Quietly Guy came to stand behind her. His arms came around her shoulders, pulled her into the tight circle of his embrace.

"Why wouldn't he?"

"Willy, stop."

She turned and pressed her face into his chest. "Do you think it was so terrible?" she sobbed. "Being my father?"

"Of course not."

"It must have been. I must have made him miserable."

"You were just a kid, Willy! You can't blame yourself! Sometimes men… change. Sometimes they need-"

"Why?" she cried.

"Hey, not all men walk out. Some of us, we hang around, for better or for worse.''

Gently, he led her back to the sleeping pallet. Beneath the silvery mosquito net, she let him hold her, an embrace not of passion, but of comfort. The arms of a friend. It felt right, the way their making love earlier that evening had felt right. But she couldn't help wondering, even as she lay in his arms, when this, too, would change, when he would change.

It hurt beyond all measure, the thought that he, too, would someday leave her, that this was but a momentary mingling of limbs and warmth and souls. It was hurt she expected, but one she'd never, ever be ready for.

Outside, the leaves clattered in the downpour.

It rained all night.

At dawn the jeep appeared.

"I take only the woman," insisted the Vietnamese driver, planting himself in Guy's path. The man gestured toward the hut. "You stay, GI."

"She's not going without me," said Guy.

"They tell me only the woman."

"Then she's not going."

The two men faced each other, challenge mirrored in their eyes. The driver shrugged and turned for the jeep. "Then I don't take anybody."

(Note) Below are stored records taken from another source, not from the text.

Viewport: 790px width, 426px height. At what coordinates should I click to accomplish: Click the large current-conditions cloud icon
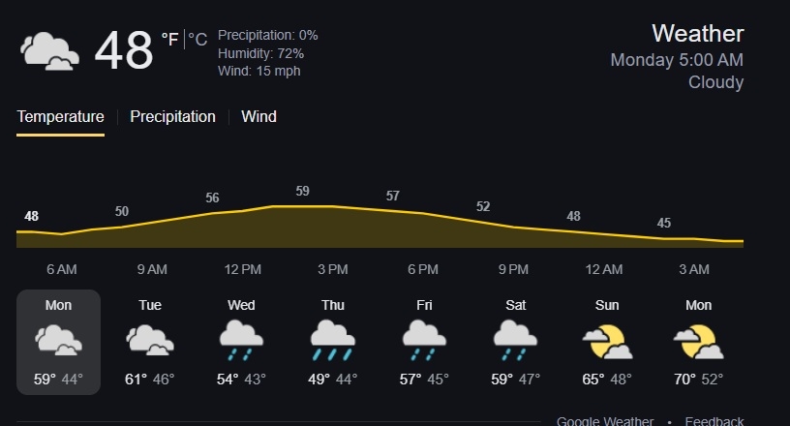(x=49, y=50)
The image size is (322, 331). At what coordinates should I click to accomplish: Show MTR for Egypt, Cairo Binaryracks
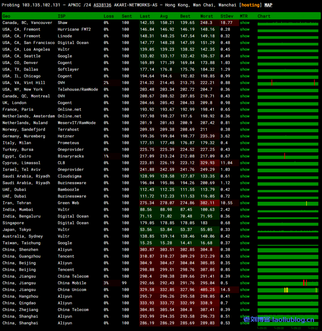pyautogui.click(x=245, y=156)
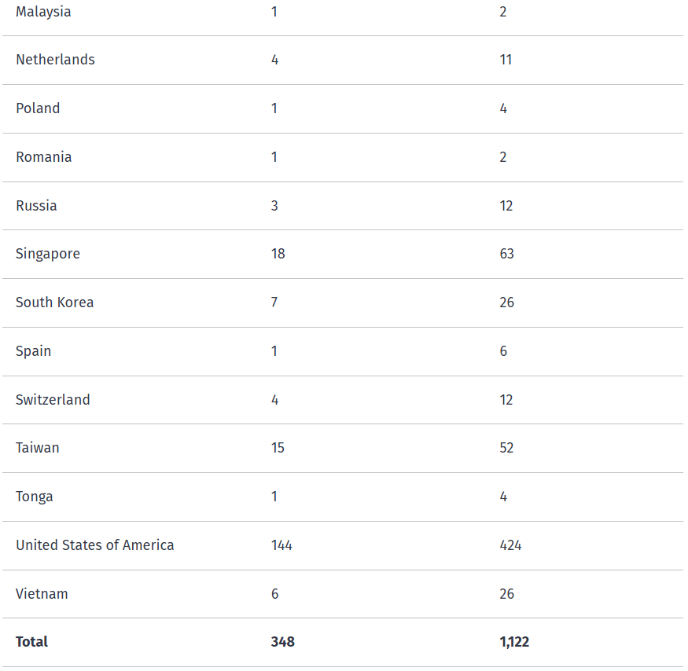Select the value 63 in Singapore row
This screenshot has height=671, width=688.
point(507,254)
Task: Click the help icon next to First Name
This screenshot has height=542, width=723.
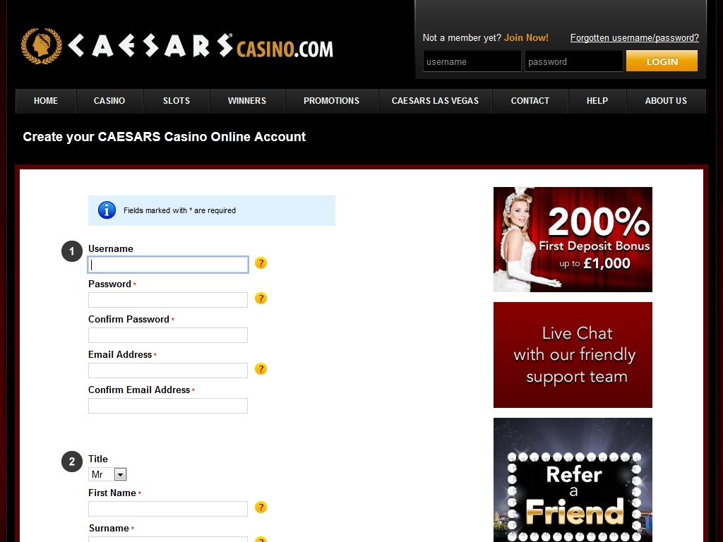Action: point(261,507)
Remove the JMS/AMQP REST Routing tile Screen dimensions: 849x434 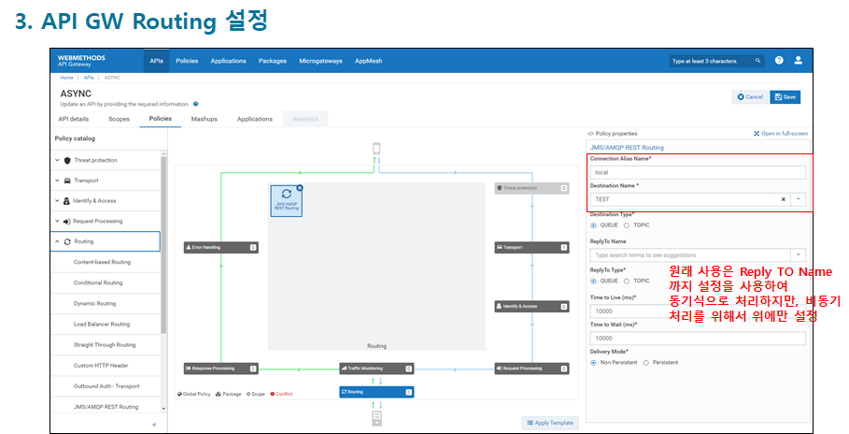pos(299,188)
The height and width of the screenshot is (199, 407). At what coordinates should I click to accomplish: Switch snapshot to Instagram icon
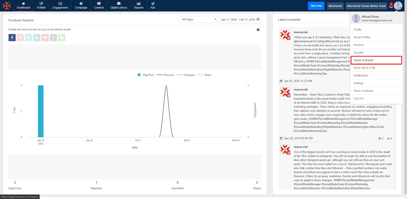point(20,37)
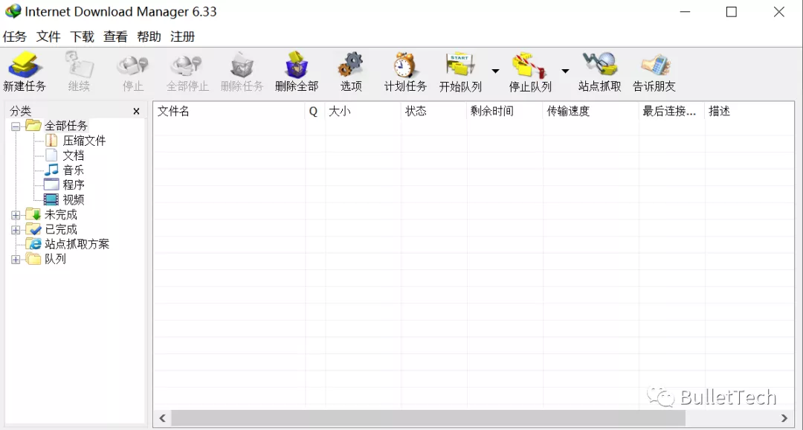Open the 注册 menu
803x430 pixels.
click(181, 36)
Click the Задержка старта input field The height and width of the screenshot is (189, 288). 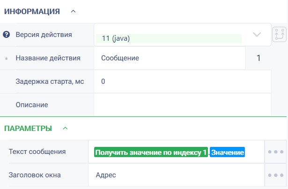pyautogui.click(x=183, y=81)
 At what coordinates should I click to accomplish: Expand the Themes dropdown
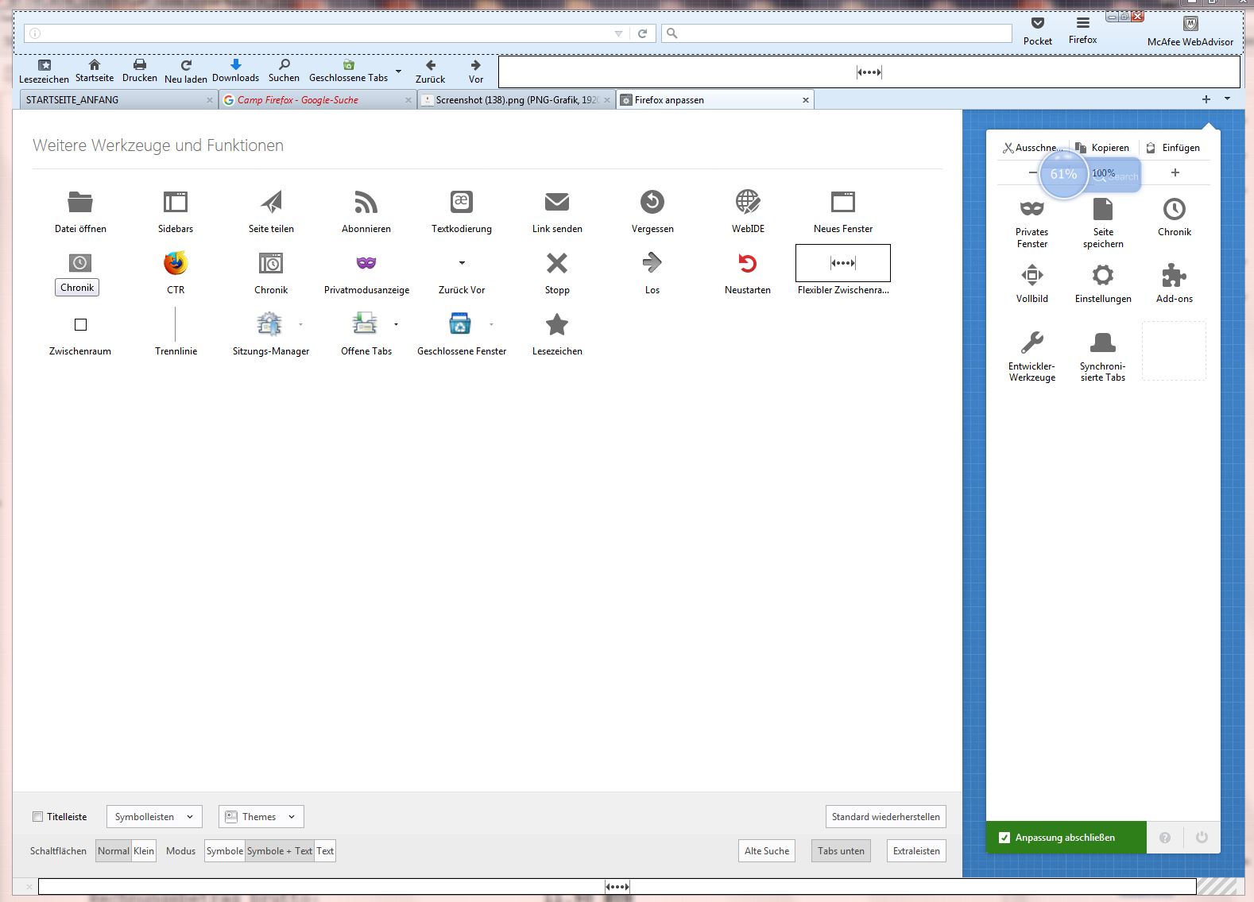coord(261,817)
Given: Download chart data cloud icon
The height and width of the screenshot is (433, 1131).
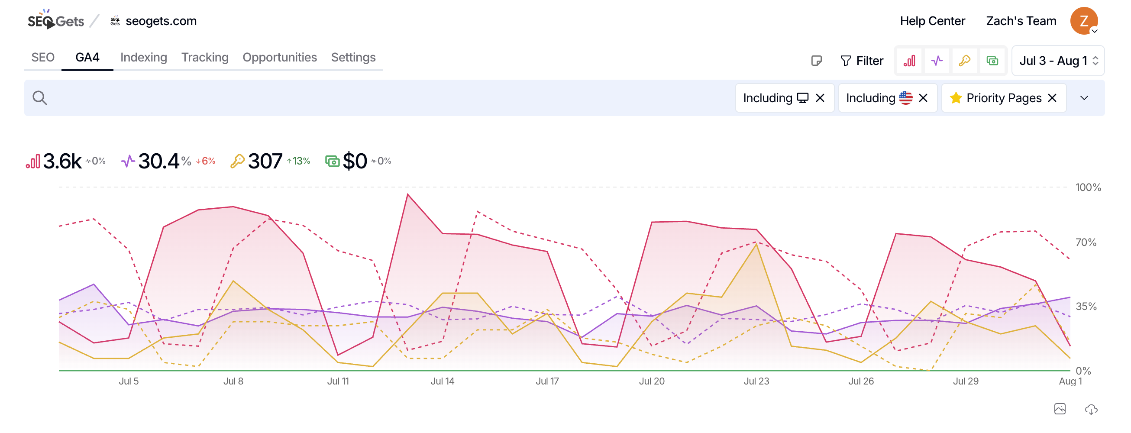Looking at the screenshot, I should tap(1091, 409).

"Guy, please," said Willy. "Just wait here for me. I'll be okay."

"I don't like it."

She glanced at the driver, who'd already climbed behind the wheel and started the engine. "I don't have a choice," she said, and she stepped into the jeep.

The driver released the brake and spun the jeep around. As they rolled away, Willy glanced back and saw Guy standing alone among the trees. She thought he called out something-her name, perhaps-but then the jungle swallowed him from view.

She turned her attention to the road-or what served as a road. In truth, it was scarcely more than a muddy track through the forest. Branches slashed the windshield; water flew from the leaves and splattered their faces.